Required work: Please output only the lines running from the one that contains "Given: Click the Facebook logo in header" through the last line of the data below, exactly as they stand, with no pictures.

== Data provided

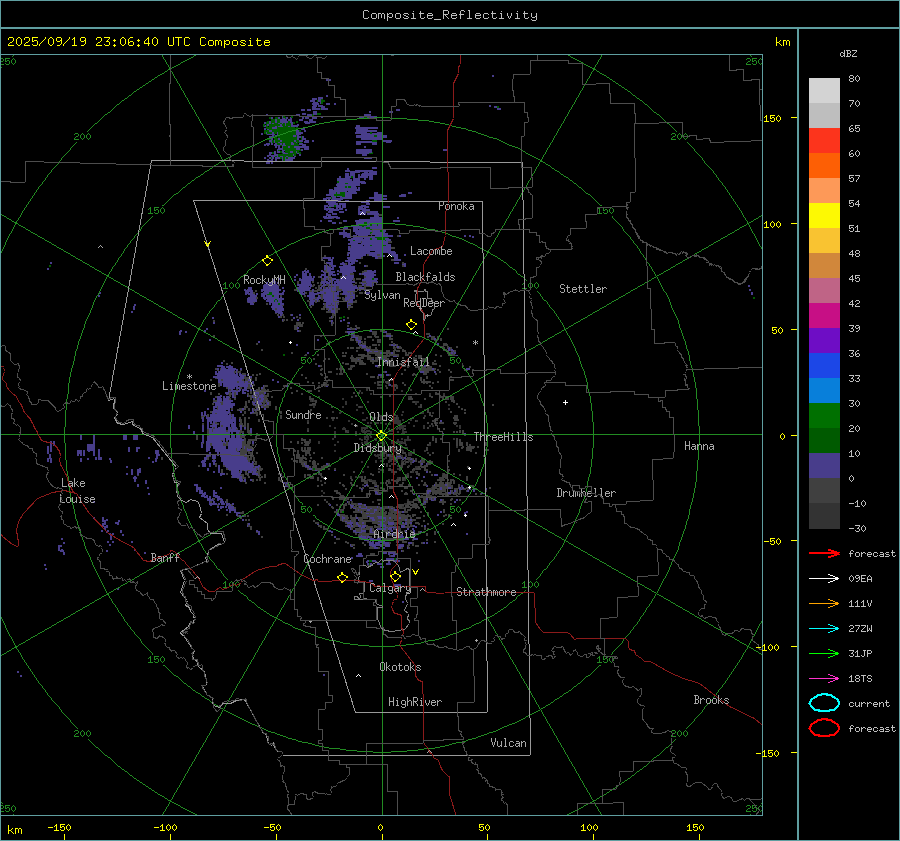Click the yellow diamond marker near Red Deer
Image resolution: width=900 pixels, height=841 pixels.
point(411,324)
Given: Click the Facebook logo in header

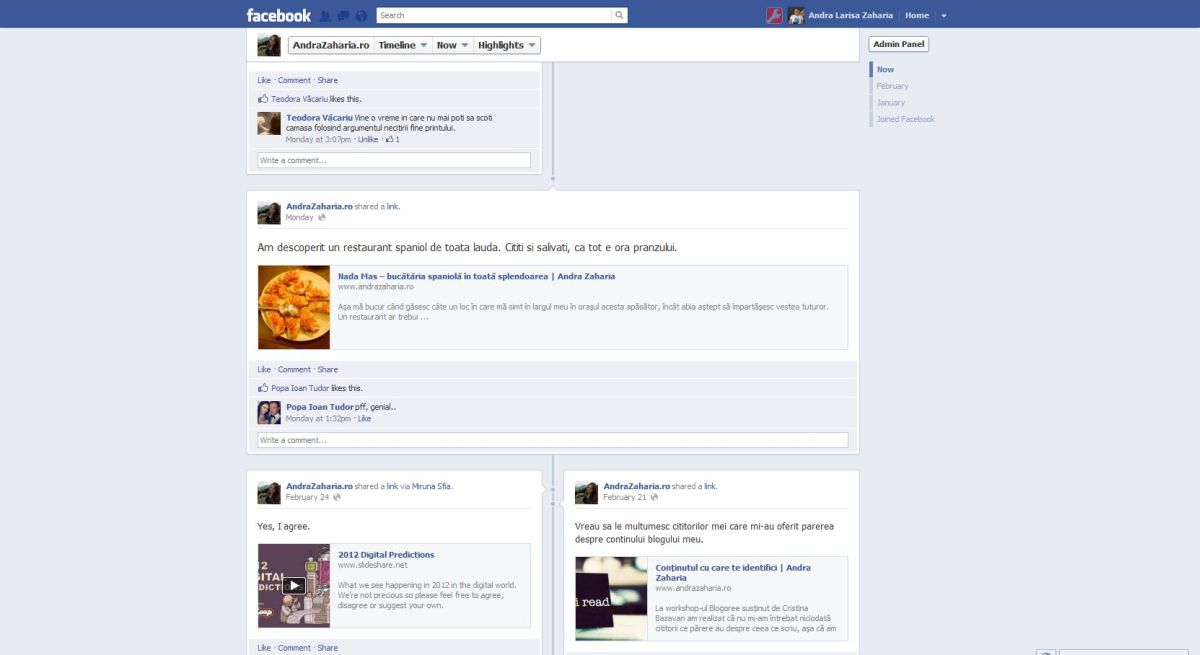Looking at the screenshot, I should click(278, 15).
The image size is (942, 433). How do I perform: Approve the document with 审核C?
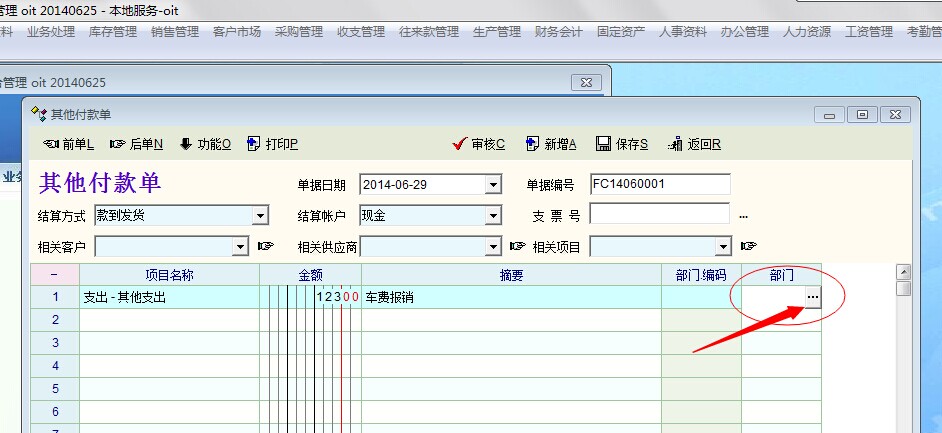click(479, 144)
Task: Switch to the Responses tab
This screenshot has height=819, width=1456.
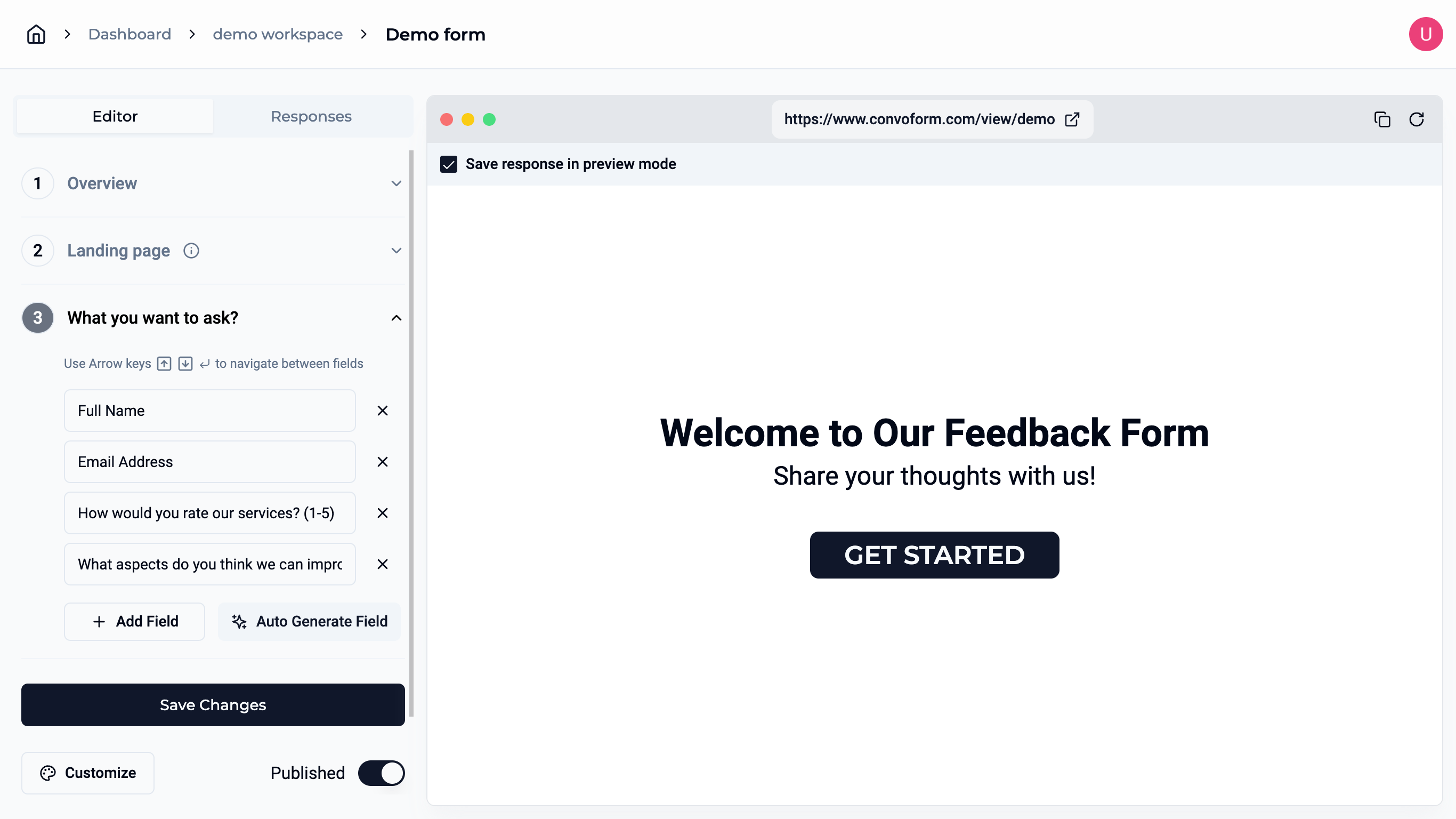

====

Finished exercise:
Given: Click the Facebook logo in header

Looking at the screenshot, I should click(278, 15).
The image size is (942, 433). How do I perform: Approve the document with 审核C?
click(479, 144)
Task: Switch to the Responses tab
This screenshot has height=819, width=1456.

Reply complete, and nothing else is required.